- _Assigned task_
Nothing in the data is to be left out; copy it exactly.

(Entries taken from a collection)
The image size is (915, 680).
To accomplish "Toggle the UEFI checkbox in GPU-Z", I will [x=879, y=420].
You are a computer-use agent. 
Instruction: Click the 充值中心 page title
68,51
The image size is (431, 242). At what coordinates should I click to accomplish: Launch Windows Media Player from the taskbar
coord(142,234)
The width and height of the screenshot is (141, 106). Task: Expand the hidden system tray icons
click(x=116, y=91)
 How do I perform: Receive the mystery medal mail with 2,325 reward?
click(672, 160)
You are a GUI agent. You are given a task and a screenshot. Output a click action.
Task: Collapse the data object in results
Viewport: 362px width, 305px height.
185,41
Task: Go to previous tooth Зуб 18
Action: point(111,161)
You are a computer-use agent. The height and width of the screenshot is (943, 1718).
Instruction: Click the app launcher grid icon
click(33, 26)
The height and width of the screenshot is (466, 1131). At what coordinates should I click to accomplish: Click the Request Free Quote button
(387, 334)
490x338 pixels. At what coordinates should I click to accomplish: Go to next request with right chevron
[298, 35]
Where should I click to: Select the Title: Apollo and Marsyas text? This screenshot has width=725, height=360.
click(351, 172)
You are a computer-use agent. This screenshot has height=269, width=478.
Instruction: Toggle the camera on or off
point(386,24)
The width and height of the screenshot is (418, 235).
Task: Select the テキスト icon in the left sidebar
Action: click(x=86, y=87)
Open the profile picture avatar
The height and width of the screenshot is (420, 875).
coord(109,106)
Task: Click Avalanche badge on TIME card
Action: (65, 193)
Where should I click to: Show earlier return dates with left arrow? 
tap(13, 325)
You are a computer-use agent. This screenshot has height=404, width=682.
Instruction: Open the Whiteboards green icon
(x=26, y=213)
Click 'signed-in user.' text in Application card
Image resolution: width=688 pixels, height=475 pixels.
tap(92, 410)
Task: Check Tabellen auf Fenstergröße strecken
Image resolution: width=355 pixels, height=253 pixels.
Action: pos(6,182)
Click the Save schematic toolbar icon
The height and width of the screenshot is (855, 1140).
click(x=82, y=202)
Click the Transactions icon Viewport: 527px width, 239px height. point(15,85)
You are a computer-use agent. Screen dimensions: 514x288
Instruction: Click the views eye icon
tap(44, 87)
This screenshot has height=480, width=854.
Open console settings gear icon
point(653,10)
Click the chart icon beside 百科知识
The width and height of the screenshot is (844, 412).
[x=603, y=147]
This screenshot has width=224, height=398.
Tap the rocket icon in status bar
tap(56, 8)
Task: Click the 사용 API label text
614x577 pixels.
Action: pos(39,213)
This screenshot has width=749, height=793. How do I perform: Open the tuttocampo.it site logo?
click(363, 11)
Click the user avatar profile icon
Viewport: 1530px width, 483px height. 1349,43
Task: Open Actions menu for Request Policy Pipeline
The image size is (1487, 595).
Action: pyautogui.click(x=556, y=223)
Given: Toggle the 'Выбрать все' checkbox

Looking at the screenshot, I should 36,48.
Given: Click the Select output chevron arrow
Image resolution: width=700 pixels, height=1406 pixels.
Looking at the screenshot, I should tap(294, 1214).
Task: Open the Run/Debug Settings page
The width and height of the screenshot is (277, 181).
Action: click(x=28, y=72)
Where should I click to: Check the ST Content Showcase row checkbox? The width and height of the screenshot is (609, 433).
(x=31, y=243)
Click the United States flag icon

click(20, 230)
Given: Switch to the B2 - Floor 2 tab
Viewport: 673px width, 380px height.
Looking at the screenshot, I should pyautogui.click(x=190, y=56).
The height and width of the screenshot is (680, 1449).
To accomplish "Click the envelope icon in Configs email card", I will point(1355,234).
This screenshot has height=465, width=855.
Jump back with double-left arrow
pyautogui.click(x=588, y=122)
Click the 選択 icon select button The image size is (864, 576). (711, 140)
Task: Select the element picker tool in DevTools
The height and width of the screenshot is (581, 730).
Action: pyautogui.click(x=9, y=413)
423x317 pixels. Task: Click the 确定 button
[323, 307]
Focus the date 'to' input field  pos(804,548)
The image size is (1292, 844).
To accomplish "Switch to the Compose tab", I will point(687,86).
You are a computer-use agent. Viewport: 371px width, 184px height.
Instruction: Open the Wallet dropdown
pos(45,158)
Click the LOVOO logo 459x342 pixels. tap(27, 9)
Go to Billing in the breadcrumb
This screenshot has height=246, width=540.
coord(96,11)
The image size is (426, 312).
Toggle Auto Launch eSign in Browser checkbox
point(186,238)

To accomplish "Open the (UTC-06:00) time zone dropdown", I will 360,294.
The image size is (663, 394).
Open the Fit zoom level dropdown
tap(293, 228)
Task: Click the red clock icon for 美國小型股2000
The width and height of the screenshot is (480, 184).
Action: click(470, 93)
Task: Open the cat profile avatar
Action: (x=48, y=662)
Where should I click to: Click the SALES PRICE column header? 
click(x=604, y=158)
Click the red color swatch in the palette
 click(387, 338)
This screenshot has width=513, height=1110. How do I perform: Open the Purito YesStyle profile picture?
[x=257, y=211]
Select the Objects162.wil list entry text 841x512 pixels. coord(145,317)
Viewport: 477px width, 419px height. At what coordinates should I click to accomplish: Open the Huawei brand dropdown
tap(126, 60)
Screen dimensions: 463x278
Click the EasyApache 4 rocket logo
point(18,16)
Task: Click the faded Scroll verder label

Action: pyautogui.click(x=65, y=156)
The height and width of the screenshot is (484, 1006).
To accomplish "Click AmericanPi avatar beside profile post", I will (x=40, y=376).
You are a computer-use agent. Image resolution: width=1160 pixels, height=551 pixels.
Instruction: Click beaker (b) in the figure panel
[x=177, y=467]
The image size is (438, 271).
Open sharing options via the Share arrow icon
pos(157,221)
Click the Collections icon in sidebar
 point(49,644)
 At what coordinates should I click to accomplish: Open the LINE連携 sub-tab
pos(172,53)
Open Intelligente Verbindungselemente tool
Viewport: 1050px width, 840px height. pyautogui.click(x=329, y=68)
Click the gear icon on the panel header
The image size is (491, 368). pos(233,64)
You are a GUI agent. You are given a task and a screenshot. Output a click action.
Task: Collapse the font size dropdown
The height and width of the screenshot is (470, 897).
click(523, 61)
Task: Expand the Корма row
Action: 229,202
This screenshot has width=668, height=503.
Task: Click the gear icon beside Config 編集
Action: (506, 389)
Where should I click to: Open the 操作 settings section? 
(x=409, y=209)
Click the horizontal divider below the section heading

- _Answer area_
The image size is (915, 680).
To accomplish "Toggle the UEFI checkbox in GPU-Z", I will [x=879, y=420].
You are a computer-use agent. 
Instruction: Click the 充值中心 page title
68,51
The image size is (431, 242). At what coordinates should I click to accomplish: Launch Windows Media Player from the taskbar
coord(142,234)
The width and height of the screenshot is (141, 106). Task: Expand the hidden system tray icons
click(x=116, y=91)
 How do I perform: Receive the mystery medal mail with 2,325 reward?
click(672, 160)
You are a GUI agent. You are given a task and a screenshot. Output a click action.
Task: Collapse the data object in results
Viewport: 362px width, 305px height.
185,41
Task: Go to previous tooth Зуб 18
Action: point(111,161)
You are a computer-use agent. The height and width of the screenshot is (943, 1718).
Instruction: Click the app launcher grid icon
click(33, 26)
The height and width of the screenshot is (466, 1131). At what coordinates should I click to accomplish: Click the Request Free Quote button
(387, 334)
490x338 pixels. At what coordinates should I click to accomplish: Go to next request with right chevron
[298, 35]
Where should I click to: Select the Title: Apollo and Marsyas text? This screenshot has width=725, height=360.
click(351, 172)
You are a computer-use agent. This screenshot has height=269, width=478.
Instruction: Toggle the camera on or off
point(386,24)
The width and height of the screenshot is (418, 235).
Task: Select the テキスト icon in the left sidebar
Action: click(x=86, y=87)
Open the profile picture avatar
The height and width of the screenshot is (420, 875).
coord(109,106)
Task: Click Avalanche badge on TIME card
Action: (65, 193)
Where should I click to: Show earlier return dates with left arrow? 
tap(13, 325)
You are a computer-use agent. This screenshot has height=404, width=682.
Instruction: Open the Whiteboards green icon
(x=26, y=213)
Click 'signed-in user.' text in Application card
Image resolution: width=688 pixels, height=475 pixels.
tap(92, 410)
Task: Check Tabellen auf Fenstergröße strecken
Image resolution: width=355 pixels, height=253 pixels.
Action: pos(6,182)
Click the Save schematic toolbar icon
The height and width of the screenshot is (855, 1140).
click(x=82, y=202)
Click the Transactions icon Viewport: 527px width, 239px height. point(15,85)
You are a computer-use agent. Screen dimensions: 514x288
Instruction: Click the views eye icon
tap(44, 87)
This screenshot has height=480, width=854.
Open console settings gear icon
point(653,10)
Click the chart icon beside 百科知识
The width and height of the screenshot is (844, 412).
[x=603, y=147]
This screenshot has width=224, height=398.
Tap the rocket icon in status bar
tap(56, 8)
Task: Click the 사용 API label text
614x577 pixels.
Action: pos(39,213)
This screenshot has width=749, height=793. How do I perform: Open the tuttocampo.it site logo?
click(363, 11)
Click the user avatar profile icon
Viewport: 1530px width, 483px height. 1349,43
Task: Open Actions menu for Request Policy Pipeline
The image size is (1487, 595).
Action: pyautogui.click(x=556, y=223)
Given: Toggle the 'Выбрать все' checkbox

Looking at the screenshot, I should 36,48.
Given: Click the Select output chevron arrow
Image resolution: width=700 pixels, height=1406 pixels.
Looking at the screenshot, I should tap(294, 1214).
Task: Open the Run/Debug Settings page
The width and height of the screenshot is (277, 181).
Action: click(x=28, y=72)
Where should I click to: Check the ST Content Showcase row checkbox? The width and height of the screenshot is (609, 433).
(x=31, y=243)
Click the United States flag icon

click(20, 230)
Given: Switch to the B2 - Floor 2 tab
Viewport: 673px width, 380px height.
Looking at the screenshot, I should pyautogui.click(x=190, y=56).
The height and width of the screenshot is (680, 1449).
To accomplish "Click the envelope icon in Configs email card", I will point(1355,234).
This screenshot has height=465, width=855.
Jump back with double-left arrow
pyautogui.click(x=588, y=122)
Click the 選択 icon select button The image size is (864, 576). (711, 140)
Task: Select the element picker tool in DevTools
The height and width of the screenshot is (581, 730).
Action: pyautogui.click(x=9, y=413)
423x317 pixels. Task: Click the 确定 button
[323, 307]
Focus the date 'to' input field  pos(804,548)
The image size is (1292, 844).
To accomplish "Switch to the Compose tab", I will point(687,86).
You are a computer-use agent. Viewport: 371px width, 184px height.
Instruction: Open the Wallet dropdown
pos(45,158)
Click the LOVOO logo 459x342 pixels. tap(27, 9)
Go to Billing in the breadcrumb
This screenshot has height=246, width=540.
coord(96,11)
The image size is (426, 312).
Toggle Auto Launch eSign in Browser checkbox
point(186,238)

To accomplish "Open the (UTC-06:00) time zone dropdown", I will 360,294.
The image size is (663, 394).
Open the Fit zoom level dropdown
tap(293, 228)
Task: Click the red clock icon for 美國小型股2000
The width and height of the screenshot is (480, 184).
Action: click(470, 93)
Task: Open the cat profile avatar
Action: (x=48, y=662)
Where should I click to: Click the SALES PRICE column header? 
click(x=604, y=158)
Click the red color swatch in the palette
 click(387, 338)
This screenshot has width=513, height=1110. How do I perform: Open the Purito YesStyle profile picture?
[x=257, y=211]
Select the Objects162.wil list entry text 841x512 pixels. coord(145,317)
Viewport: 477px width, 419px height. At what coordinates should I click to accomplish: Open the Huawei brand dropdown
tap(126, 60)
Screen dimensions: 463x278
Click the EasyApache 4 rocket logo
point(18,16)
Task: Click the faded Scroll verder label

Action: pyautogui.click(x=65, y=156)
The height and width of the screenshot is (484, 1006).
To accomplish "Click AmericanPi avatar beside profile post", I will (x=40, y=376).
You are a computer-use agent. Image resolution: width=1160 pixels, height=551 pixels.
Instruction: Click beaker (b) in the figure panel
[x=177, y=467]
The image size is (438, 271).
Open sharing options via the Share arrow icon
pos(157,221)
Click the Collections icon in sidebar
 point(49,644)
 At what coordinates should I click to accomplish: Open the LINE連携 sub-tab
pos(172,53)
Open Intelligente Verbindungselemente tool
Viewport: 1050px width, 840px height. pyautogui.click(x=329, y=68)
Click the gear icon on the panel header
The image size is (491, 368). pos(233,64)
You are a GUI agent. You are given a task and a screenshot. Output a click action.
Task: Collapse the font size dropdown
The height and width of the screenshot is (470, 897).
click(523, 61)
Task: Expand the Корма row
Action: 229,202
This screenshot has width=668, height=503.
Task: Click the gear icon beside Config 編集
Action: (506, 389)
Where should I click to: Open the 操作 settings section? 
(x=409, y=209)
Click the horizontal divider below the section heading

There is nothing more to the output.